Robert Morton

Nov 2, 2021

4 min read

CIA spies choose restaurants carefully when meeting contacts

Restaurants are ideal places for CIA operatives to meet up with the spies they recruit. There is plenty of ambient noise (play the jukebox), a nice crowd to throw things off, and the good food tends to alleviate stress.

Chains like Panda Express, Panera Bread, McDonald’s and Starbucks have uniform layouts and are open late into the night, making them useful contact sites. Even mom and pop restaurants, pre-screened beforehand, make great contact locations. The CIA operative usually arrives a half hour early, finds a cozy seat with his/her back to the wall, and a window to conduct surveillance from, to see if the contact has a tail.

“Restaurants and cafés are in many ways the lifeblood of espionage,” says former CIA operative Amaryllis Fox. “Restaurants offer the opportunity to meet the people we most seek — those with access to a government or terror group that might be able to help us predict or prevent the next attack. Sometimes those meetings are accidental. Mostly, they are planned to look accidental.”

Fox admits that her espionage ventures were far from the 007 brand of cloak-and-dagger daredevilry, and instead of the Bond business of dashing around in fast cars and ordering vodka martinis, shaken not stirred, she spent endless hours drinking coffee at cafes and restaurants, casing them out as locations for prospective meetings with contacts. She says that certain aspects of restaurant protocol as depicted in spy novels are true to life.

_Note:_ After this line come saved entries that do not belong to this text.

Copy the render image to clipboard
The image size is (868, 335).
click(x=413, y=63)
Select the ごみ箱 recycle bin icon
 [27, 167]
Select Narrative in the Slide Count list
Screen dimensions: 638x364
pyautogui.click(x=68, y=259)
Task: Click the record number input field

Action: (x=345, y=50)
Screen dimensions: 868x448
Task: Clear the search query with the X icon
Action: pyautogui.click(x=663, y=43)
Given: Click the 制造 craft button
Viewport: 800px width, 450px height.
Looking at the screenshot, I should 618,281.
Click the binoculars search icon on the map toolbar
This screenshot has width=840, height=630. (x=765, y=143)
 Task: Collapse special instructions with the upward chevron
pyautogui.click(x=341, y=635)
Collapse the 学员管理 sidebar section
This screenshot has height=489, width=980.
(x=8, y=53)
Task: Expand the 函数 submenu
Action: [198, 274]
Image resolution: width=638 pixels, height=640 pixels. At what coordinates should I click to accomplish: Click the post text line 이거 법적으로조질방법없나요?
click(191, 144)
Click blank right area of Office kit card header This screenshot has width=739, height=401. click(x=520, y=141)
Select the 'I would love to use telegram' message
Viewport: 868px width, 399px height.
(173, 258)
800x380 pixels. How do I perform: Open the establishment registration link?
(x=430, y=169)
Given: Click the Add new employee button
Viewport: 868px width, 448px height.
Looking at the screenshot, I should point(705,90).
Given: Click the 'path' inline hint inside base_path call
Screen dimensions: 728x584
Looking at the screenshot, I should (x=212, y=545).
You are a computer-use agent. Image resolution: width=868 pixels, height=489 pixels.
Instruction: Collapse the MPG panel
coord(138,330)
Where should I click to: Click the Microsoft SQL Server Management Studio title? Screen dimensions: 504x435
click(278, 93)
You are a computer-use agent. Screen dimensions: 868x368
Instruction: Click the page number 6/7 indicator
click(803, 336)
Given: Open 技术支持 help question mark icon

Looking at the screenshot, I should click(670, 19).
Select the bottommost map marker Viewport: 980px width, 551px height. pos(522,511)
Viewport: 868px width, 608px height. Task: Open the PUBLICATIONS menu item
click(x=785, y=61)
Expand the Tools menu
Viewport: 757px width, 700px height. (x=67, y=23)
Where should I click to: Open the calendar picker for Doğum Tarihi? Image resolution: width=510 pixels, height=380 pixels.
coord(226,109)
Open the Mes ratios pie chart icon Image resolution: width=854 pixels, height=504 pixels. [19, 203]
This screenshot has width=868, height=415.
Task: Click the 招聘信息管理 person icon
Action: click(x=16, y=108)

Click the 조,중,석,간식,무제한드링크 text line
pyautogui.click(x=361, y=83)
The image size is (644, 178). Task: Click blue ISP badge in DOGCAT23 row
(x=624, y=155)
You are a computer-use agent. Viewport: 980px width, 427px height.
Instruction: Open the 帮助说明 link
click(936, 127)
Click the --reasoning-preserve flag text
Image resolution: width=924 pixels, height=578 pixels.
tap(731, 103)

CIA operatives select the restaurant in advance of the meeting. They inspect it the day before, choose a corner table by a window (if possible), and give the head waiter a prudent cash amount to reserve it, in his/her alias name, of course. The table must be positioned so their contact’s face is turned away from onlookers in the room.

Depending on the activity they have in mind, multiple entrances and exits can be helpful and private seating such as booths or hidden corners are a plus. Back exits are always good. There are also opening hours to consider, as many operational acts take place at unusual times of day or night. Perhaps most important of all, they note the presence of security cameras and the type of clientele that frequent the joint. No sense in planning a clandestine act at the local police hangout or meeting a high-profile source in a place they might be recognized.

Especially in the early stages of recruiting a foreign asset, CIA operatives want a place where they’re unlikely to be seen by known associates of the target, so an out-of-the-way restaurant not near his/her place of work and choosing a time of day when the place is relatively empty are wise choices.

In the MISSION OF VENGEANCE spy thriller, CIA spymaster Corey Pearson chose the Waterfront Restaurant in Sosua, Dominican Republic as a regular location to meet contacts. Corey spent several weeks casing out dozens of bars and eateries around Sosua, and the Waterfront met all of the selection criteria noted above. Here’s a snippet from the MISSION OF VENGEANCE:

It was a casual place with no security cameras. Corey liked that. He sat alone at a back-patio table with his back to the picturesque Sosua Bay. Mount Isabel de Torres arose from the gin-colored tropical waters in the distance. He preferred to view the entrance to the patio as he read through Sanchez’ crime scene report. Something in it disturbed him that Agent Murray could help him sort out.

A waiter hurried past carrying a tray of the Waterfront’s special of the day, a whole grilled lobster, shrimp, and Chilean sea bass smothered in a garlic butter sauce. He served some customers at a far table and Corey stopped him as he returned to the kitchen. “That looked delicious. How much is it?”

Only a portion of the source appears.